Au commencement, il n’y avait rien. Le tout-à-l’égout se résumait grosso modo à un « tout à la rivière ». A Clermont, ça a duré jusqu’en 1980, date de la mise en service de la première station d’épuration. Et on comprend pourquoi on l’a appelée « Station des Trois-Rivières » : elle venait se substituer dans la fonction d’assainissement à l’Artière, à la Tiretaine et au Bédat.

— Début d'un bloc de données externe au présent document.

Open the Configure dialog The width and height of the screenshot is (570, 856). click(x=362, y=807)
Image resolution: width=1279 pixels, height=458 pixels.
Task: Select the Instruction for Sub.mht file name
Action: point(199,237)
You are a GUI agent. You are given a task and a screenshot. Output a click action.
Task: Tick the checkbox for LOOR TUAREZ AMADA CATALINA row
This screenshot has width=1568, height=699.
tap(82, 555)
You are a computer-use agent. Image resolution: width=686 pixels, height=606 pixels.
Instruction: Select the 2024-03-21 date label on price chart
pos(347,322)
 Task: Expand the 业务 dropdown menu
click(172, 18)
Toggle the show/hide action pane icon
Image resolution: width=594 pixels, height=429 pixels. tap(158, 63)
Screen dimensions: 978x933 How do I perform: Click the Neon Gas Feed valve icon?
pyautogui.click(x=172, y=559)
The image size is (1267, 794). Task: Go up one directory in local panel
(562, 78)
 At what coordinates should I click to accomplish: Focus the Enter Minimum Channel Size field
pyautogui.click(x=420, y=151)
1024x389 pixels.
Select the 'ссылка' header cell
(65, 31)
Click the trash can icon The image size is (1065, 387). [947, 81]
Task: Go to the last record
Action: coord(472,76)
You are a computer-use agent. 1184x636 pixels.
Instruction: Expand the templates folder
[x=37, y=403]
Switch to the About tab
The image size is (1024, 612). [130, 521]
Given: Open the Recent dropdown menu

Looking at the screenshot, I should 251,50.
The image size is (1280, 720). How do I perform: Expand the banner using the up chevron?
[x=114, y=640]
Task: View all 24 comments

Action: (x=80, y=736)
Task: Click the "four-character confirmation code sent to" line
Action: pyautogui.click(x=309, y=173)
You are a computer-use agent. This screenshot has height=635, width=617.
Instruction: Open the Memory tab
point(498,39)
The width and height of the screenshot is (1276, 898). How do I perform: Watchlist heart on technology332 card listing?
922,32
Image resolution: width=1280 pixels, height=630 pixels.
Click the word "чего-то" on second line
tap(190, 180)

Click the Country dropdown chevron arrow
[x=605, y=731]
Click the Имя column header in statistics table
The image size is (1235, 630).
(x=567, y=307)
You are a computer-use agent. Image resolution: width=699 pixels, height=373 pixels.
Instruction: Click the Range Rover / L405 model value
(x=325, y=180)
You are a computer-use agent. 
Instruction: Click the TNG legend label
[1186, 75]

Déjà un progrès sensible…

Depuis, les choses ont beaucoup évolué, avec l’accroissement de la population, mais aussi avec le développement des normes environnementales, l’évolution de nos pratiques, le contexte climatique…

Causes multiples

Dans les années 2000, une station entièrement nouvelle a été construite à côté de l’ancienne pour y répondre : c’est celle que nous avons visitée dans le précédent article. En 2011, une nouvelle programmation de travaux a été votée par Clermont Auvergne Métropole.

« Les flux sont en diminution […], sans qu’on puisse déterminer si cette évolution provient des particuliers ou des entreprises. »

Alexandre Moussy

Non pas parce que les flux d’eaux usées augmentent. Au contraire : « Ils sont en diminution depuis environ cinq ans, sans qu’on puisse déterminer si cette évolution provient des particuliers ou des entreprises », constate Alexandre Moussy, responsable de l’exploitation de la station. Hypothèses d’explications : l’impact des campagnes de sensibilisation nationales autant que locales, y compris à l’initiative de la Métropole ; l’encouragement aux « bons gestes », devenus classiques, comme le fait de fermer le robinet quand on se brosse les dents ou de préférer une douche à un bain ; la meilleure performance des appareils électro-ménagers ; mais aussi, côté entreprises, la recherche accélérée de diminution des coûts économiques et des impacts environnementaux…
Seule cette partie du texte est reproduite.